A host of specific practices and activities can help grantmakers bring the voices of grantees, beneficiaries and community members into decision making and planning. These activities range from lower touch where grantmakers create vehicles to communicate with key stakeholders, to higher levels of involvement in shaping grantmaking programs.
Levels of Engagement
Because stakeholder involvement is a key component to ensuring success of any grantmaking strategy, engagement activities are needed throughout all of our work. Grantmakers rely on grantee and community input to better understand the current state of affairs and more broadly envision the future. Key stakeholders can also help grantmakers more insightfully develop a pathway to action, as well as contribute to implementation.
In order to do this work well, funders need to aim to involve the right people, at the right time and for the right conversations. GEO and Interaction Institute for Social Change have identified a range of activities that grantmakers can undertake in the name of stakeholder engagement. These activities generally fall into three categories:
Getting started. Grantmakers just beginning this work can start with “low-touch” activities. For example, surveys of grantees are an especially valuable way to begin tapping the power of engagement for better grantmaking results. This input helps grantmakers develop a more fine-tuned understanding of how our work is, or is not, helping nonprofits address challenges and meet their goals.
Gathering input. Once staff and board begin to see the benefits of getting feedback from grantees and other stakeholders via surveys and other low-touch methods, then it might be time to explore doing more. Among the possibilities for soliciting input and ideas in more active ways is inviting grantees and community members to participate in focus groups, listening sessions, community convenings and other events.
Co-creating.
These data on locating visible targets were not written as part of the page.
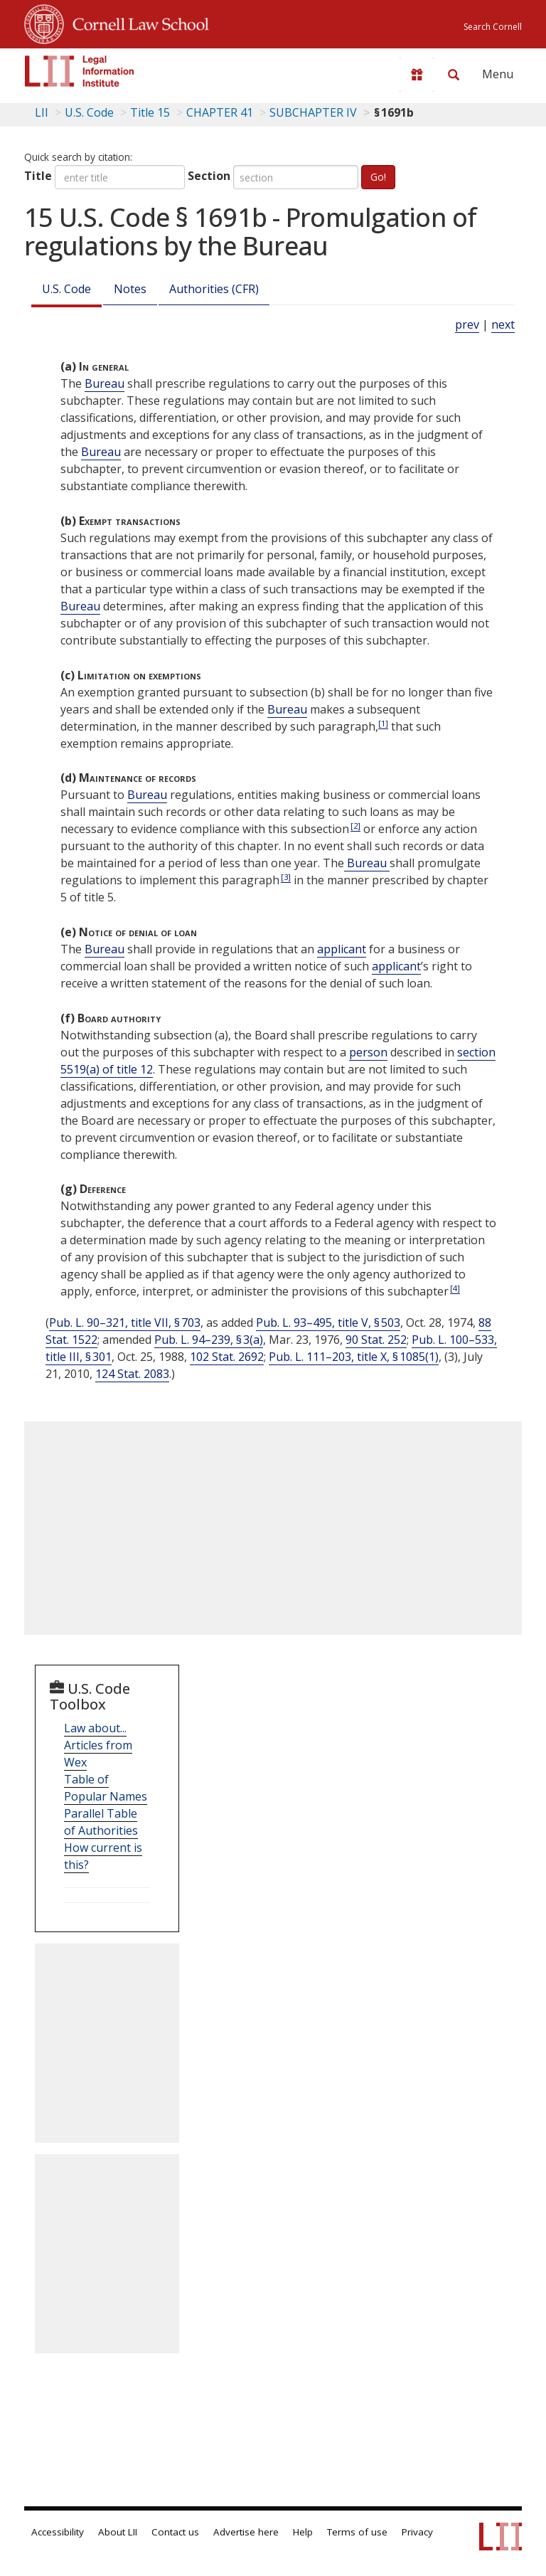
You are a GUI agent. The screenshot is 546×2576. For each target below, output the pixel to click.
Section (209, 176)
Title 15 (150, 112)
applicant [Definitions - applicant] (341, 949)
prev (467, 324)
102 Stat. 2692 (227, 1356)
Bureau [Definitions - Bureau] (104, 383)
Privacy (417, 2531)
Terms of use (357, 2531)
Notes (130, 289)
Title (38, 176)
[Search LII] (454, 75)
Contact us (175, 2531)
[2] (355, 825)
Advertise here (246, 2531)
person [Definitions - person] (368, 1052)
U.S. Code (66, 289)
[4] (455, 1288)
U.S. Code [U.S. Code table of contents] (89, 112)
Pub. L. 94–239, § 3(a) (208, 1339)
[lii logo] (79, 71)
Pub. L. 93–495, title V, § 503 (328, 1322)
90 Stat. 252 (376, 1339)
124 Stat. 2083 (132, 1374)
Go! (378, 177)
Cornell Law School (136, 22)
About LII (117, 2531)
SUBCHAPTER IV (313, 112)
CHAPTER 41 (219, 112)
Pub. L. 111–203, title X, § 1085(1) (354, 1356)
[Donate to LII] (417, 75)
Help (303, 2531)
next (503, 324)
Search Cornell (493, 27)
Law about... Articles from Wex (98, 1745)
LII (41, 112)
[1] (383, 723)
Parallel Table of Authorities (101, 1822)
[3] (286, 876)
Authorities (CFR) (214, 289)
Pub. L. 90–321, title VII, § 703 (124, 1322)
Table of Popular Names (105, 1787)
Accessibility (57, 2531)
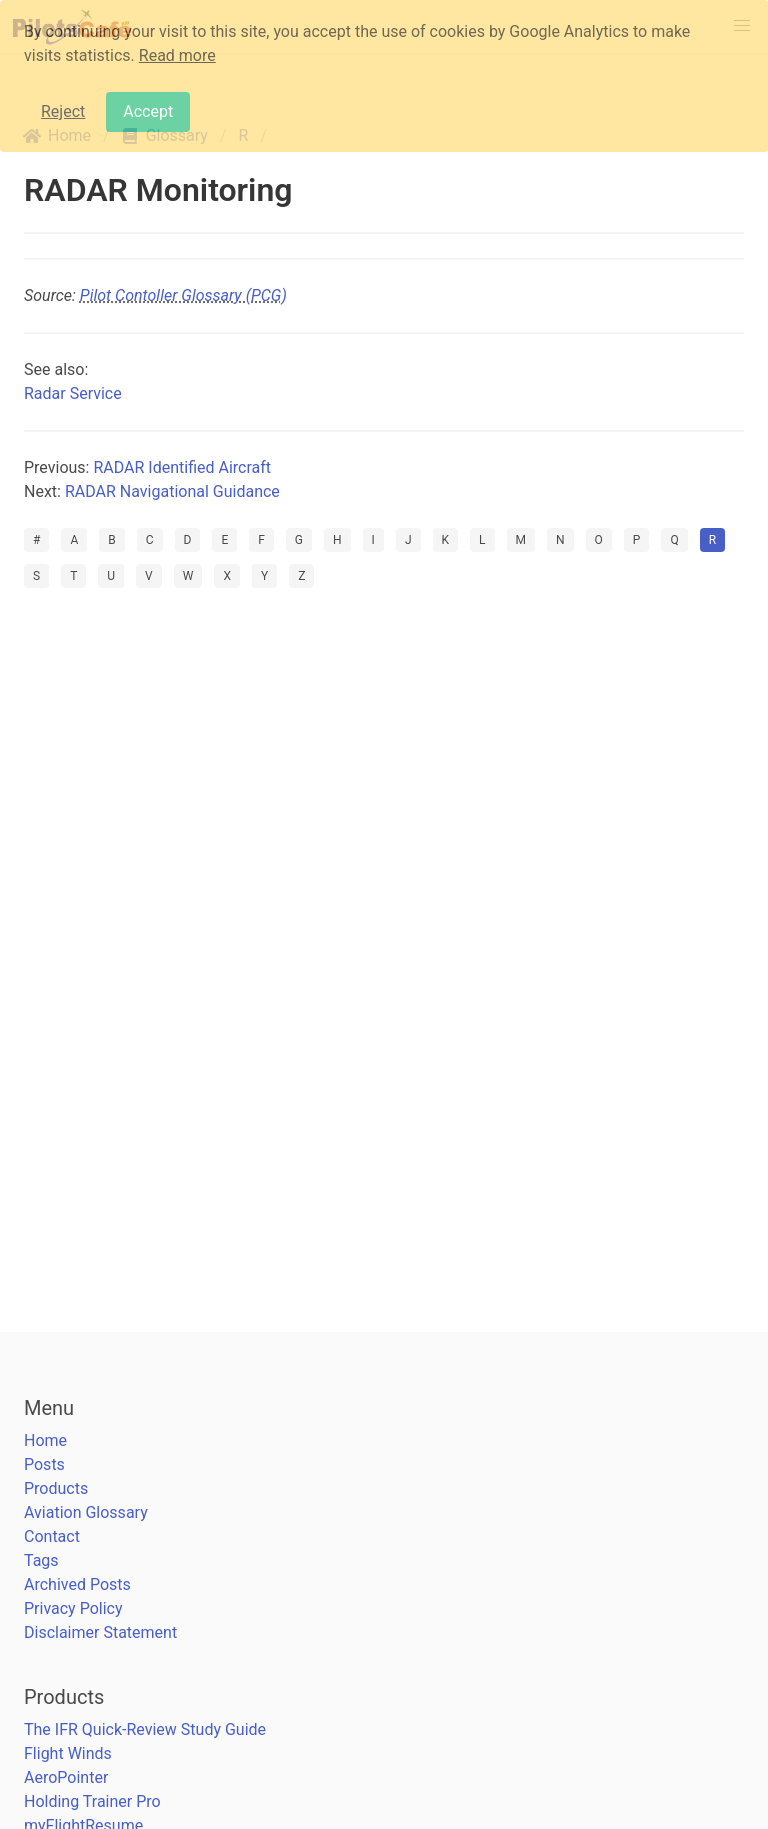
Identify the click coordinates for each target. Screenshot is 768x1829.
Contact (52, 1536)
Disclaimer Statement (100, 1632)
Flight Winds (68, 1753)
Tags (41, 1560)
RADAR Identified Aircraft (182, 467)
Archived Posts (77, 1584)
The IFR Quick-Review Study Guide (145, 1729)
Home (45, 1440)
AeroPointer (66, 1777)
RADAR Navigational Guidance (172, 491)
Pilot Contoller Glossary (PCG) (183, 295)
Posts (44, 1464)
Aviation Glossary (86, 1512)
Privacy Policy (73, 1608)
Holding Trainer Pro (92, 1801)
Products (56, 1488)
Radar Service (73, 393)
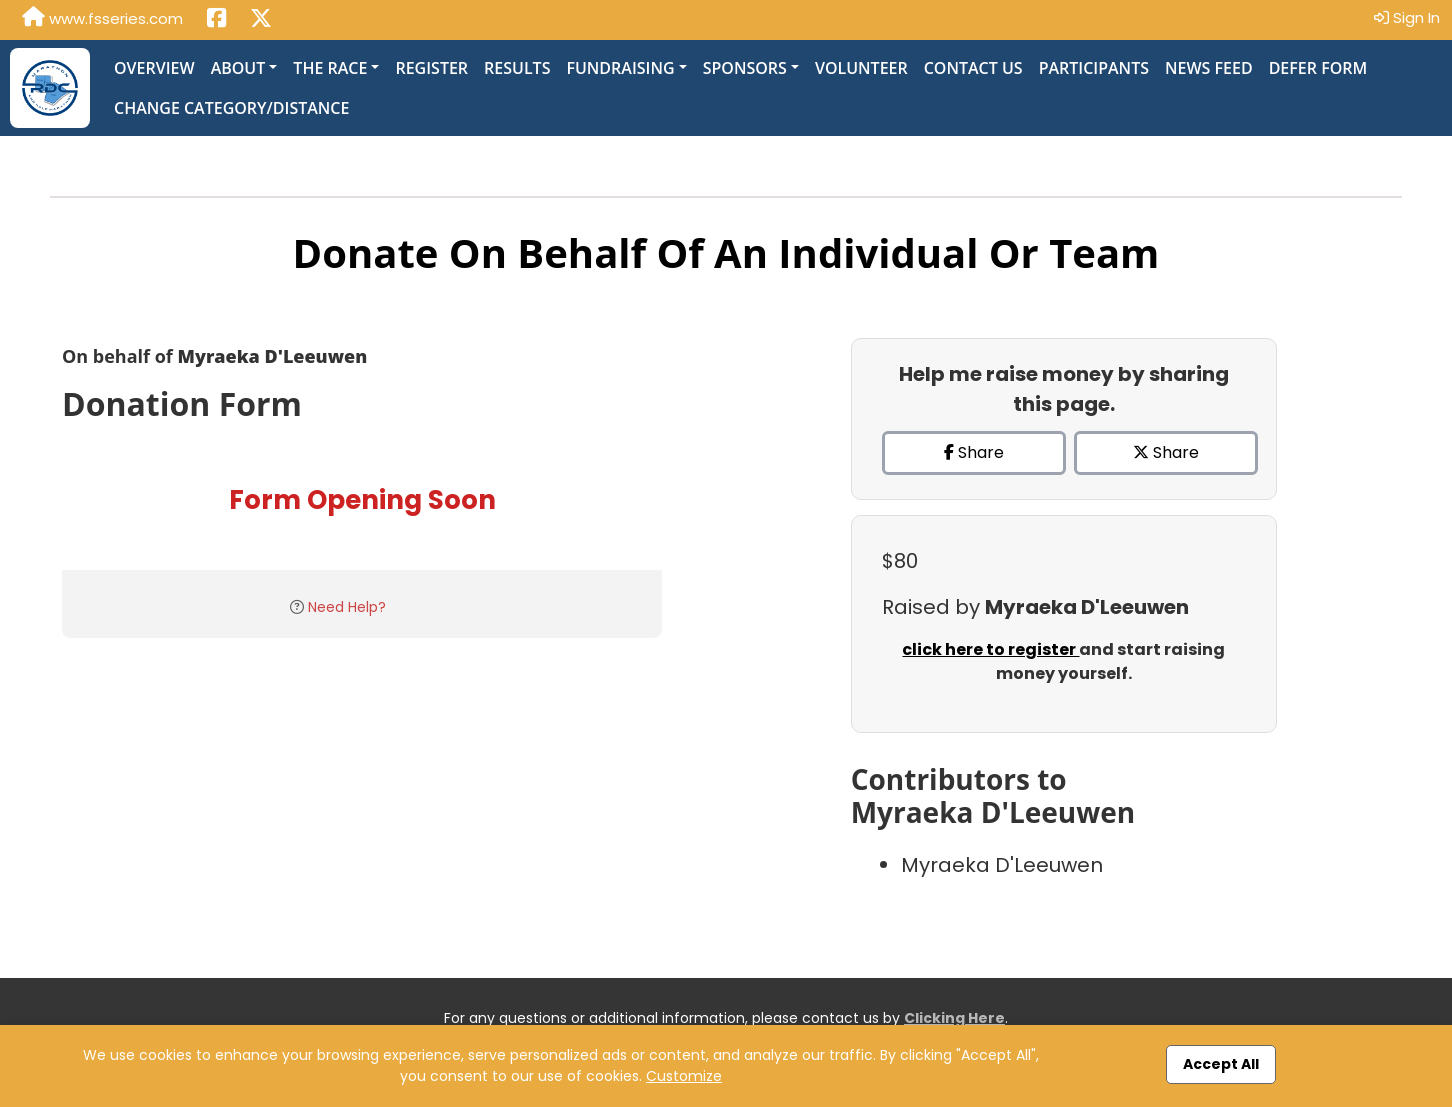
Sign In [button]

Co-creation or shared decision making means taking steps to ensure that our grantmaking is guided by the voices and perspectives of the people and groups it is designed to help. Two key strategies that help funders pursue a culture of shared decision making are:
- Transforming staff and board. Often, the people who serve on the staffs and the boards of foundations come from and live in a different world from the leaders and staffs of the organizations we fund. Even well intentioned staff members that don’t live in or have the daily experiences of beneficiaries aren’t able to always know how to best support grantees and communities.
- Delegating decision-making authority to others. Some grantmakers are taking stakeholder engagement in philanthropy all the way to its logical conclusion by opening up control over grantmaking decisions to nonprofit and community representatives.
There are many ways to bring different groups of people and interests into the programs and initiatives we support. Grantmakers need to be intentional about who we engage, the level of engagement we seek, as well as the degree of control we are willing to share with grantees, community members, beneficiaries and other partners.